##### Records for the task #####

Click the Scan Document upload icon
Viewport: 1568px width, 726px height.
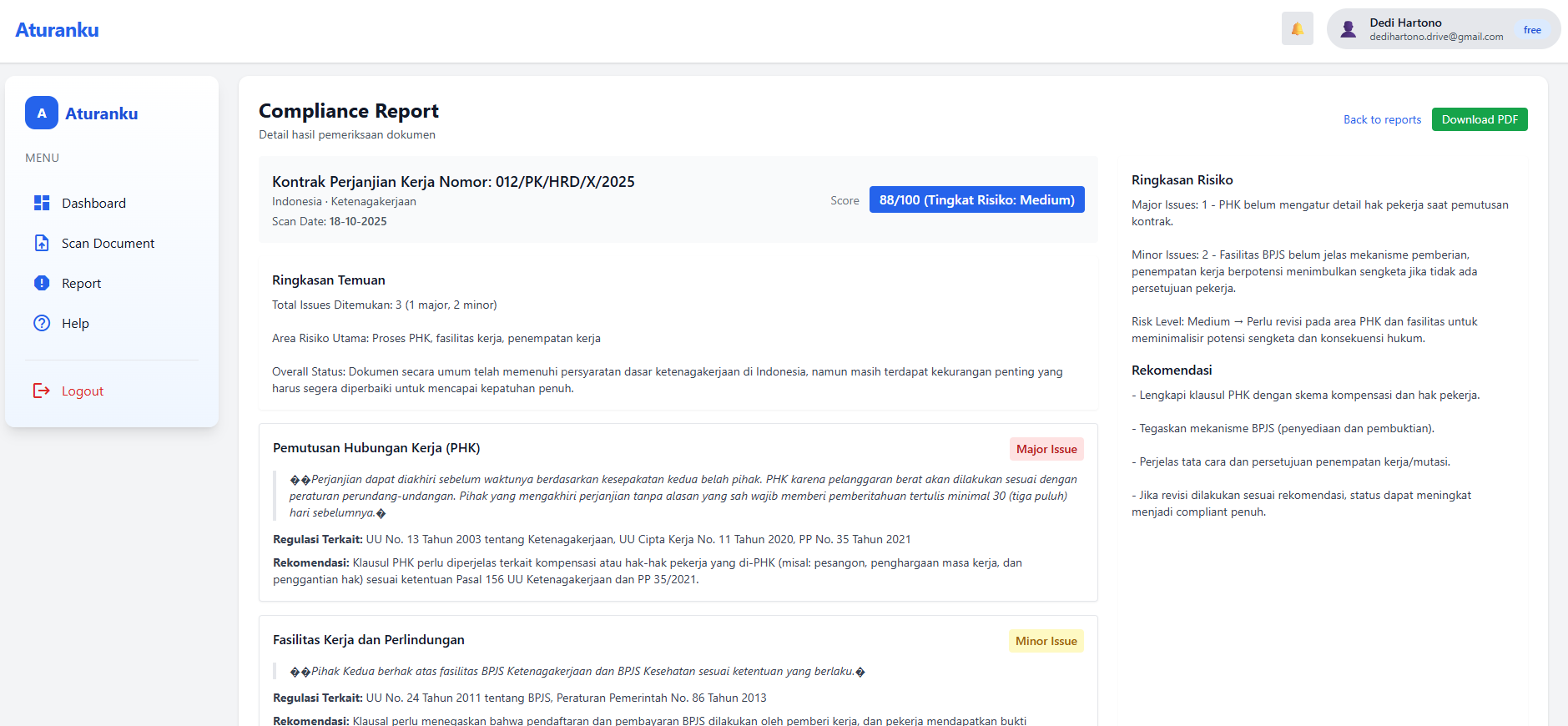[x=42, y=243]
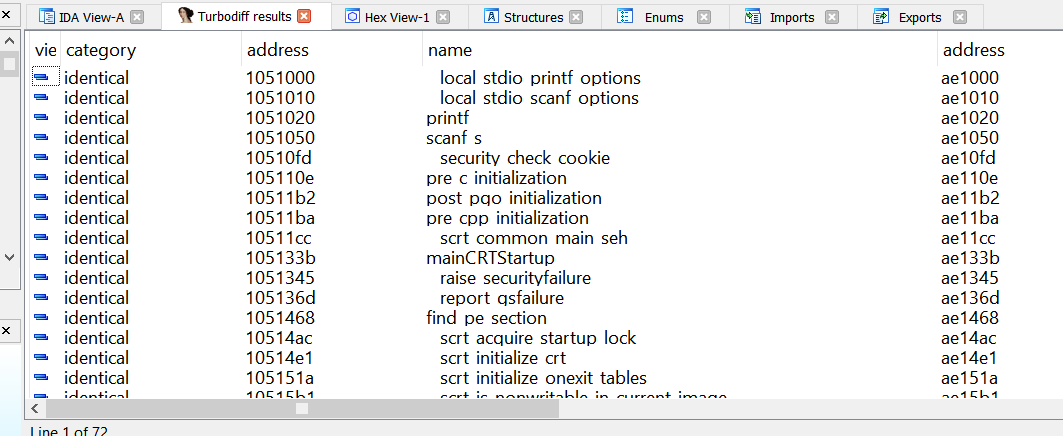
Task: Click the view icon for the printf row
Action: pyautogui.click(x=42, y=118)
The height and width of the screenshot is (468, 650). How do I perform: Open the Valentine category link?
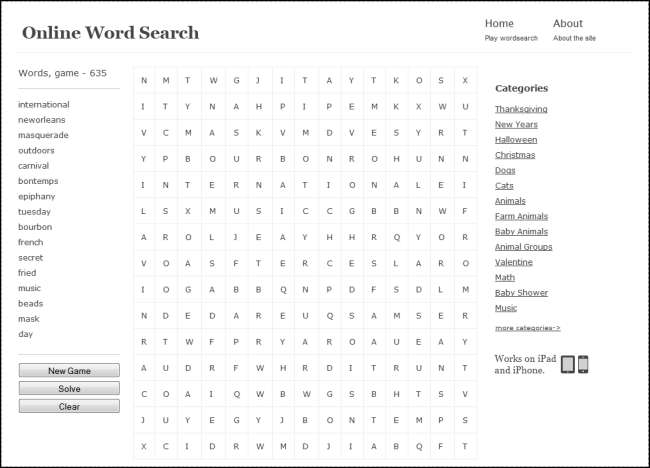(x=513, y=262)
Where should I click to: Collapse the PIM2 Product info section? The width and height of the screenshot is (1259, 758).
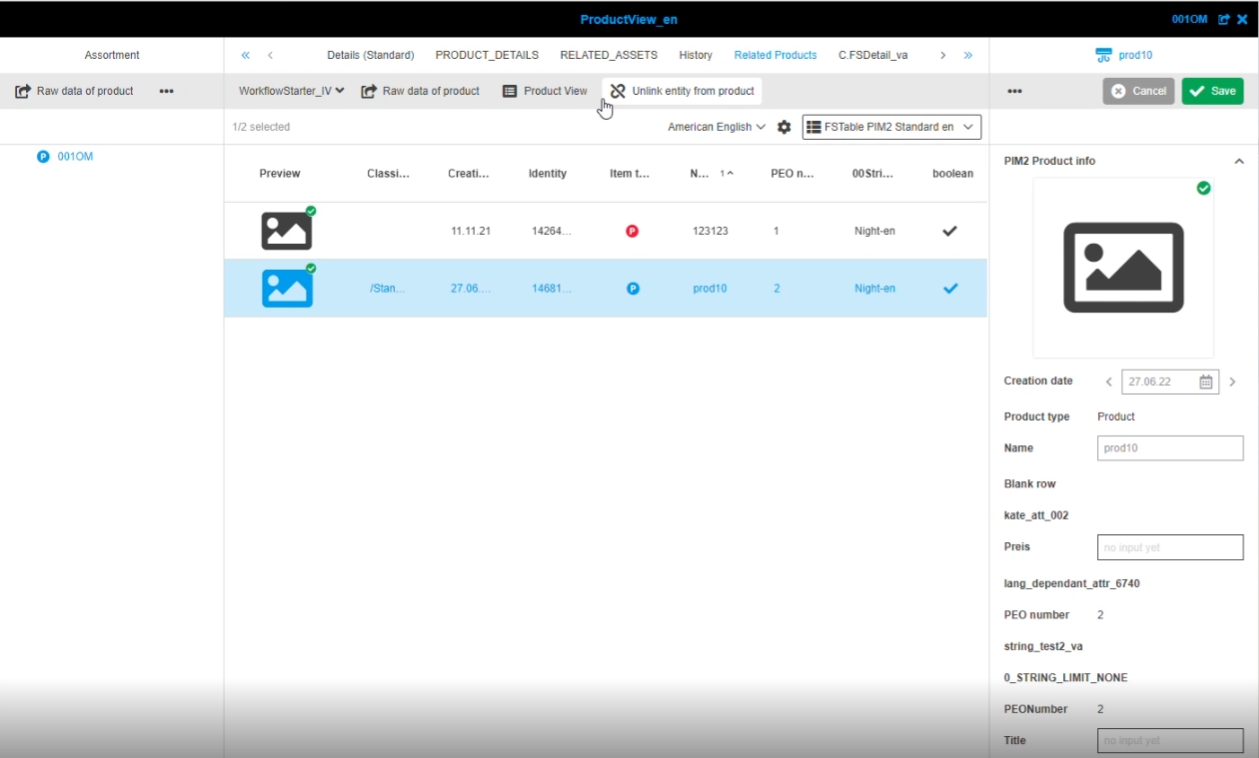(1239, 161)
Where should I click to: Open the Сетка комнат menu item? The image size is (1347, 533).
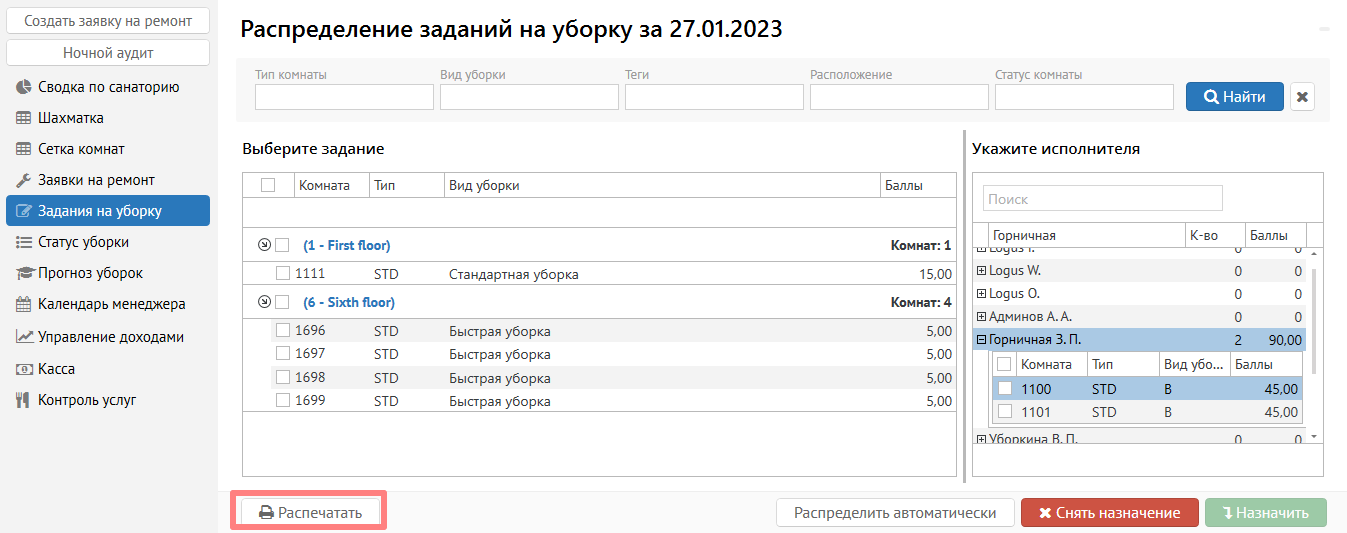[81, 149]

#####

Instructions to follow – Return exactly, and only, the lines that run from the line containing "Where should I click to: Collapse" to the last line of the entries above, both ends included, with pictures left out.

Answer box –
Where should I click to: Collapse the PIM2 Product info section? The width and height of the screenshot is (1259, 758).
(1239, 161)
Where should I click to: Open the Сетка комнат menu item? The image size is (1347, 533).
[81, 149]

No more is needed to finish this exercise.